Cell Key Perturbation in Python#
SML User Guide#
Overview#
Descriptive |
Details |
|---|---|
Support Area |
Statistical Disclosure Control |
Method Theme |
Statistical Disclosure Control |
Status |
Ready to Use |
Inputs |
data, ptable, record_key, geog, tab_vars, threshold |
Outputs |
frequency table with cell key perturbation applied |
Method Version |
3.0.0 |
Code Repository |
Summary#
This method creates a frequency table which has had cell key perturbation applied to the counts to protect against disclosure.
Cell key perturbation adds small amounts of noise to frequency tables. Noise is added to change the counts that appear in the frequency table by small amounts, for example a 14 is changed to a 15. This noise introduces uncertainty in the counts and makes it harder to identify individuals, especially when taking the ‘difference’ between two similar tables. It protects against the risk of disclosure by differencing since it cannot be determined whether a difference between two similar tables represents a real person, or is caused by the perturbation.
Cell Key Perturbation is consistent and repeatable, so the same cells are always perturbed in the same way.
It is expected that users will tabulate 1 to 4 variables for a particular geography level - for example, tabulate age by sex at local authority level.
Cell key perturbation is currently available using Python and BigQuery.
BigQuery#
BigQuery version allow users to perform perturbation without reading raw data into local memory. The package would craete the frequency table and run perturbation with a SQL query. Then, it converts the final perturbed table into a pandas dataframe as an output.
This will allow users to run the method on large datasets without breaking the memory limits.
Terminology#
Microdata - data at the level of individual respondents
Record key - A random number assigned to each record
Cell value - The number of records or frequency for a cell
Cell key - The sum of record keys for a given cell
pvalue - perturbation value. The value of noise added to cells, e.g. +1, -1
pcv - perturbation cell value. This is an amended cell value needed to merge on the ptable
ptable - perturbation table. The look-up file containing the pvalues, this determines which cells get perturbed and by how much.
User Notes#
Finding and Installing the method#
This method requires Python 3.7 or above and uses the pandas package.
To prevent downgrading software on your system, we recommend creating a virtual environment to install and run SML methods. This will enable you to install the method with the required version of Python, etc, without disrupting the newer versions you may be running on your system.
The method package can be installed from PyPI/Artifactory using the following code in the terminal or command prompt:
pip install cell_key_perturbation
Requirements#
This method requires microdata and a perturbation table (ptable) file.
The microdata and the ptable both need to be supplied as pandas dataframes or BigQuery tables.
The microdata must include a record key variable for cell key perturbation to be applied.

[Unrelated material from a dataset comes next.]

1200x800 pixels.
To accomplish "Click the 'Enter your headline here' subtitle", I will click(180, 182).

Microdata and Record Keys#
Microdata must be row-level, i.e. one row per statistical unit such as person or household. Microdata must contain one column per variable, which are expected to be categorical (they can be numeric but categorical is more suitable for frequency tables).

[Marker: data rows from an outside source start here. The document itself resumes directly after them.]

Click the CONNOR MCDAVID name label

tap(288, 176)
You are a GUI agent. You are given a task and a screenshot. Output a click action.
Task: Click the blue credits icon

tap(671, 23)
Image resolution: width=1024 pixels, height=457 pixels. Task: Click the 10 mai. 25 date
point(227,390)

Record keys should already be attached to the microdata as a column of integers in the range 0-255 or 0-4095. The name of the record key column could change in different microdata tables. For example, record key columns in census data tables are named as resident_record_key, household_record_key, or family_record_key depending on the table type.
The range of record keys should match the range of cell keys in the ptable. A warning message will be generated if those ranges do not match.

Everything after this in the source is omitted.